Tony Bouie

No. 23
- Position: Safety

Personal information
- Born: August 7, 1972 (age 54) New Orleans, Louisiana, U.S.
- Listed height: 5 ft 10 in (1.78 m)
- Listed weight: 188 lb (85 kg)

Career information
- High school: Holy Cross School (New Orleans)
- College: Arizona
- NFL draft: 1995: undrafted

Career history
- Tampa Bay Buccaneers (1995–1998);

Awards and highlights
- Consensus All-American (1994); 2× First-team All-Pac-10 (1993, 1994);

Career NFL statistics
- Games played: 57
- Games started: 4
- Tackles: 40
- Fumbles recovered: 2
- Interceptions: 1
- Stats at Pro Football Reference

= Tony Bouie =

American football player (born 1972)

Tony Vanderson Bouie (born August 7, 1972) is an American former professional football player who was a safety for four seasons in the National Football League (NFL). He played college football for the Arizona Wildcats, earning consensus All-American honors in 1994. He played professionally for the NFL's Tampa Bay Buccaneers.

==Early life==
Bouie was born and raised in New Orleans, Louisiana. He attended Holy Cross School in New Orleans, and played for the Holy Cross Tigers high school football team.

==College career==
While attending the University of Arizona, he played for the Arizona Wildcats football team from 1991 to 1994. Bouie was a key member of the Wildcats' Pacific-10 Conference championship team in 1993, which defeated the Miami Hurricanes in the Fiesta Bowl. He was recognized as a consensus All-American and first-team All-Pac-10 selection at defensive back following his senior season in 1994, and was featured on the cover of Sports Illustrated magazine. He also played for the Arizona Wildcats baseball team, and was a member of the Wildcats' Pac-10 championship baseball teams in 1992 and 1993.

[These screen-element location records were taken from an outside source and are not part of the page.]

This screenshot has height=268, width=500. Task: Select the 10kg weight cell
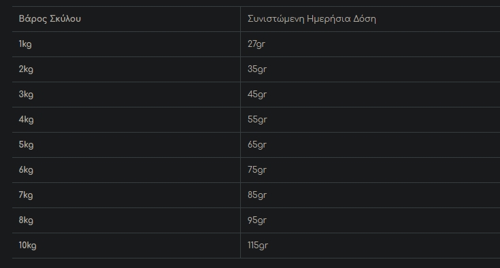[127, 246]
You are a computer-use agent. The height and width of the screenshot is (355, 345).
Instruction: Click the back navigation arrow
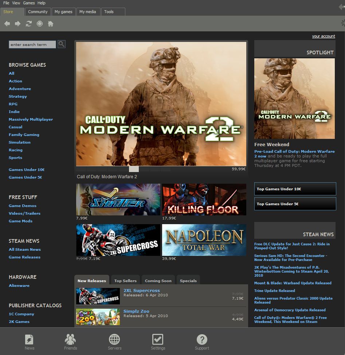pyautogui.click(x=7, y=24)
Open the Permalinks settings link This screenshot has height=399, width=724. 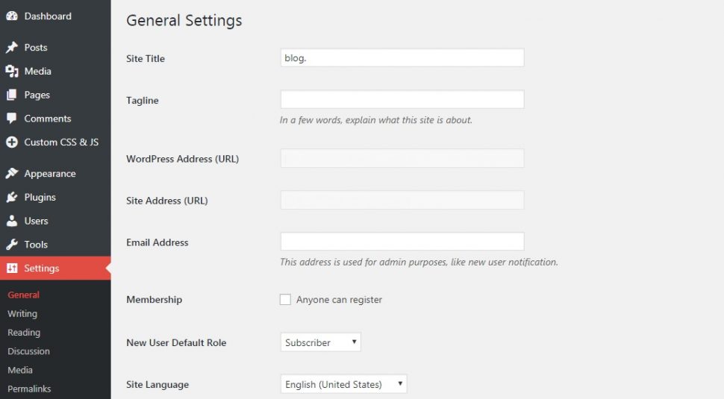pyautogui.click(x=29, y=389)
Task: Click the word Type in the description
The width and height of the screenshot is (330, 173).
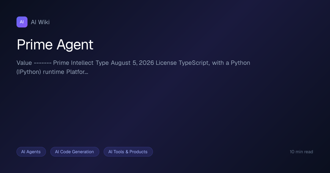Action: [102, 63]
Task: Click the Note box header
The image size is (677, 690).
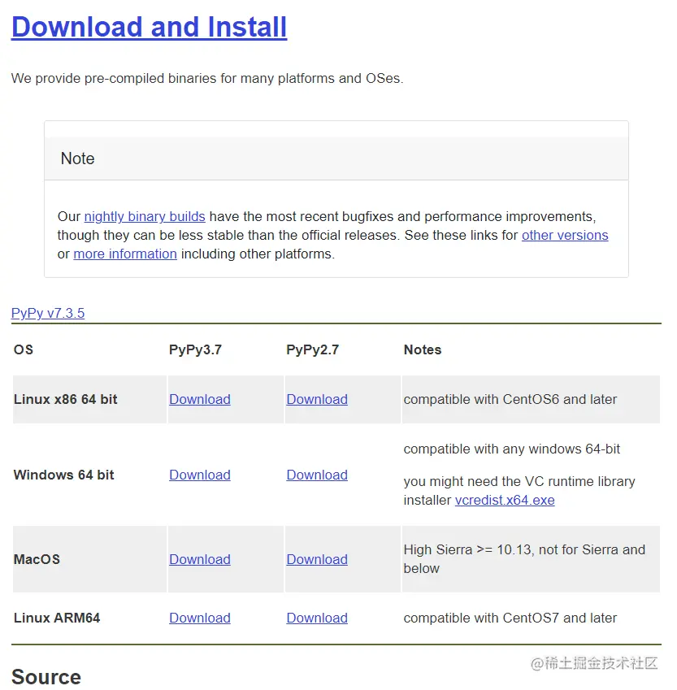Action: (x=336, y=158)
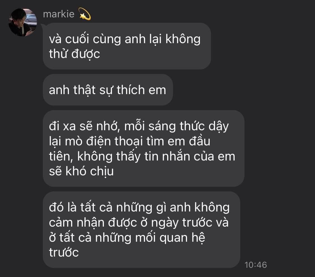Image resolution: width=315 pixels, height=277 pixels.
Task: Click 'khó chịu' at end of third bubble
Action: point(90,171)
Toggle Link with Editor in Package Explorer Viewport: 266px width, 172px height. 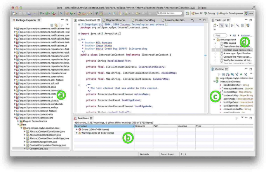(56, 25)
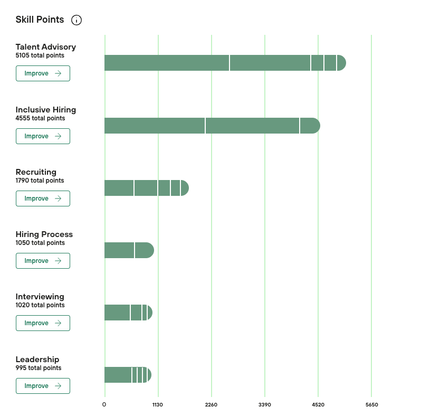The image size is (440, 416).
Task: Click the Hiring Process points bar
Action: [x=129, y=250]
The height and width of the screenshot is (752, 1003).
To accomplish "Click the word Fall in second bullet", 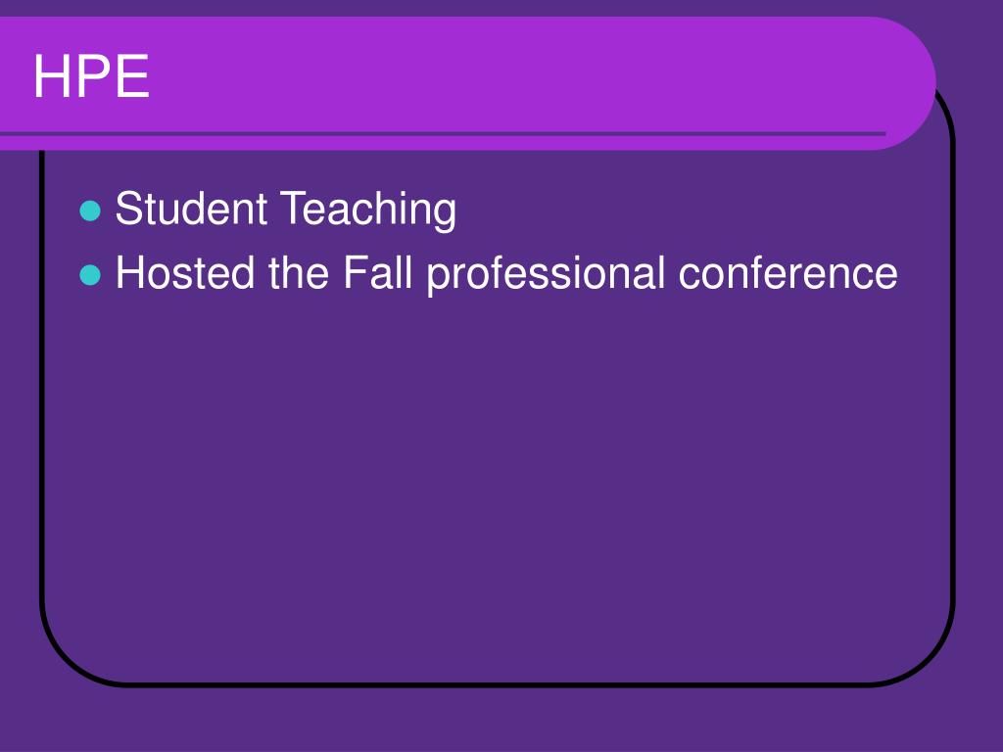I will (x=377, y=273).
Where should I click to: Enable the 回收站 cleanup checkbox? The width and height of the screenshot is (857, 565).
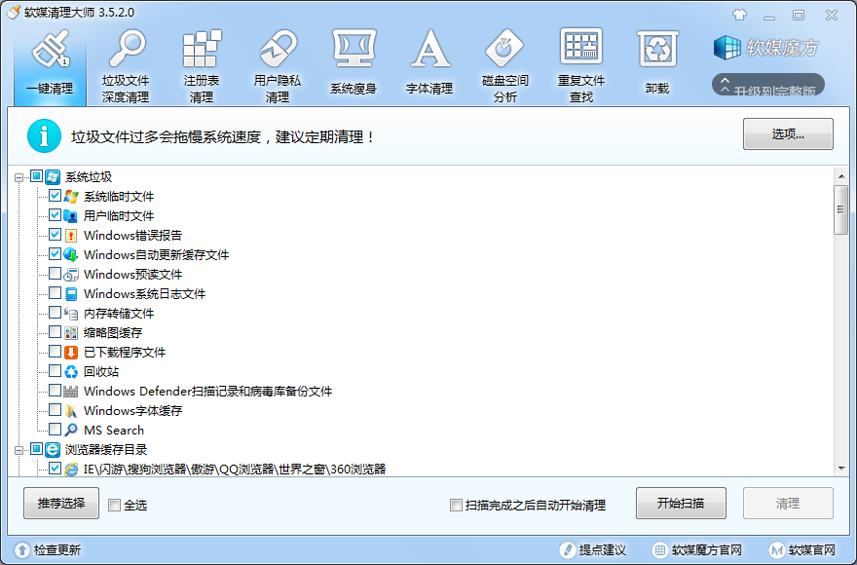click(56, 371)
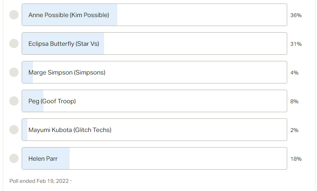
Task: Select the radio button for Anne Possible
Action: (x=14, y=15)

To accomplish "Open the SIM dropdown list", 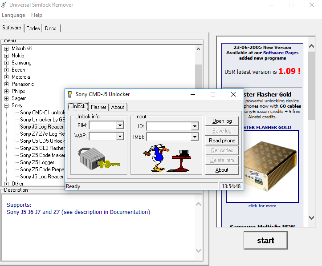I will coord(119,126).
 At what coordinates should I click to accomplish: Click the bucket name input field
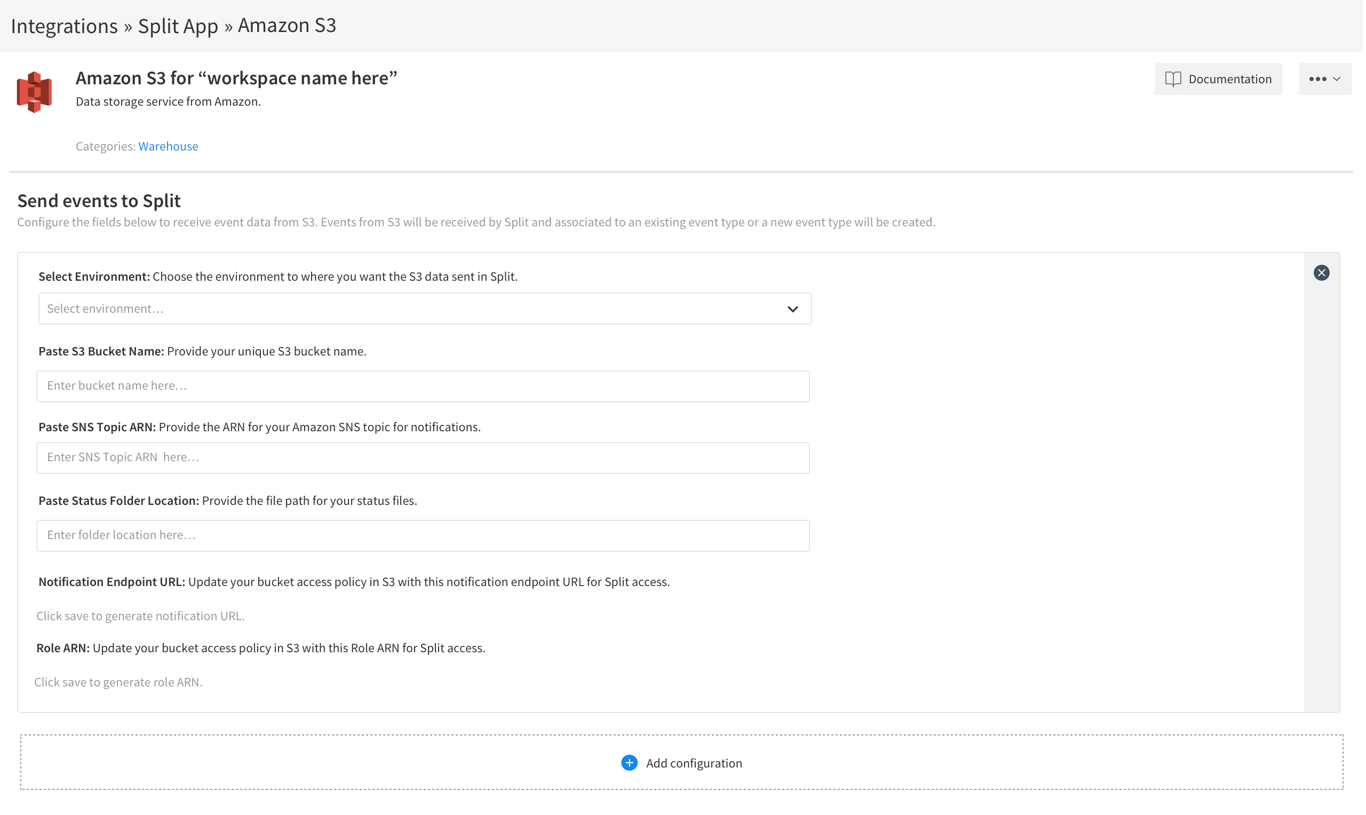coord(423,386)

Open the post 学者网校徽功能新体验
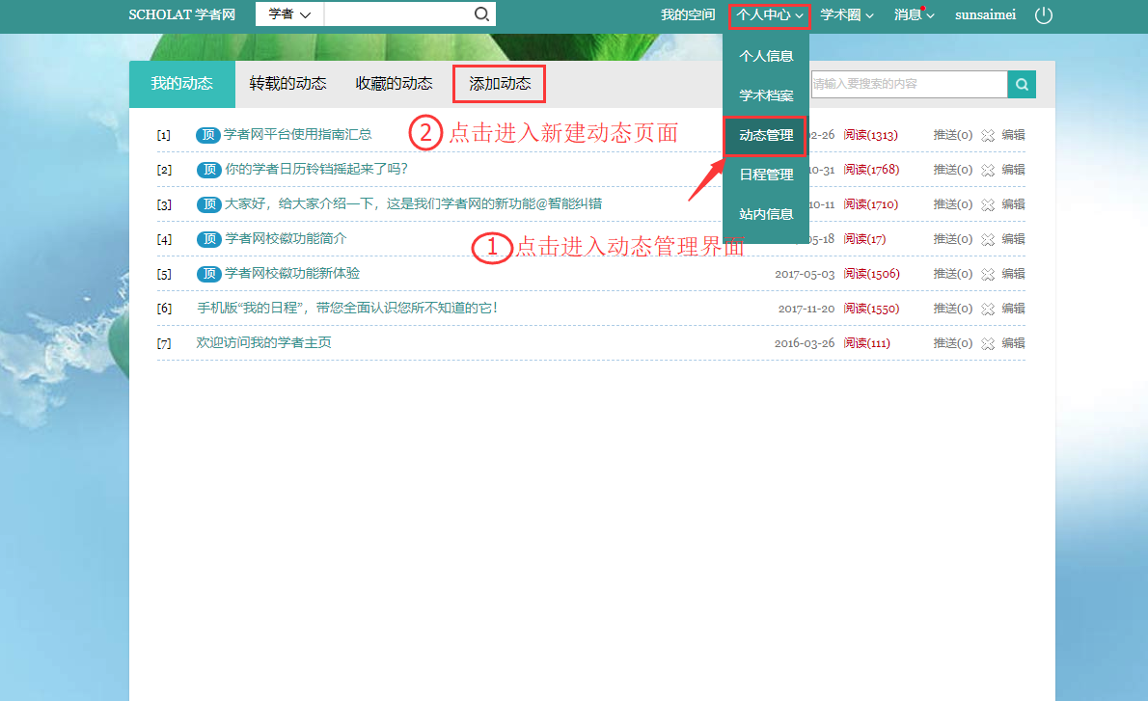(x=292, y=274)

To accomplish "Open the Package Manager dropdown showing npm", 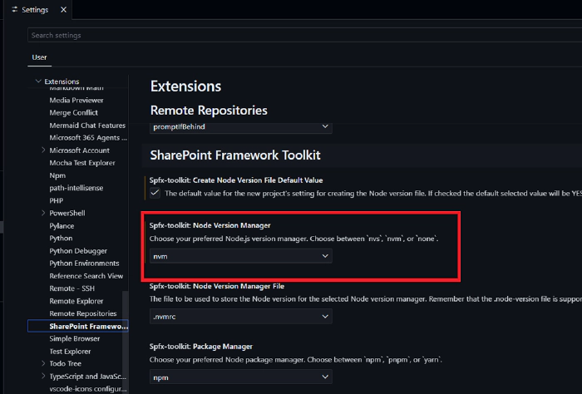I will (240, 377).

Bouie graduated from the University of Arizona with a Bachelor of Arts degree in media arts. He was inducted into the University of Arizona Sports Hall of Fame in 2000, and his name is included among other Wildcats football greats in the Ring of Honor on the facade of Arizona Stadium.

==Professional career==
He signed with the Tampa Bay Buccaneers as an undrafted free agent in 1995, and played for the Buccaneers from to . In four NFL seasons, he played in 57 regular season games with the Buccaneers and started four of them.

==Life after football==

Bouie began work on his first master's degree while playing for the Arizona Wildcats, and graduated from the University of Arizona with a Master of Arts in literacy and education in 1997. He graduated from Arizona State University's W. P. Carey School of Business with a Master of Business Administration (MBA) in 2005. While completing his MBA degree requirements, he wrote a business plan for the development of a stackable cup that dispenses with an attached lid. He raised capital for the manufacture and marketing of his idea, and is a former chief executive officer of Halo Cups, Inc., the distributor of the "SwoopCup."

He is a former board member of the Leukemia & Lymphoma Society and the National Football League Players' Association. He used to be the vice president of the University of Arizona Maricopa County Black Alumni Association, and was a national board member for the University of Arizona alumni association.

He is a cancer survivor, having been diagnosed with stage 4 lymphoma in 2007. He underwent successful chemotherapy in the spring of 2008.

In 2010, Bouie ran as a Republican candidate for the Arizona State Senate in District 4, which encompasses northwest Phoenix, surrounding suburbs, and much of rural northwestern Maricopa County.

Bouie received his first master's degree while playing in the NFL. In 1997, he received a MA in Literacy and Education from the University of Arizona. He received his third masters while coaching college football at the University of Akron in Ohio. Bouie was a defensive graduate assistant during the 2011 football season. He coached and received a MS in Sports Administration.

Bouie lives in Phoenix, Arizona, with his wife and four children. He is an active member of Christ Church of the Valley in Peoria. Bouie has a bucket list with items that include bungee jumping, skydiving, and climbing Mount Kilimanjaro.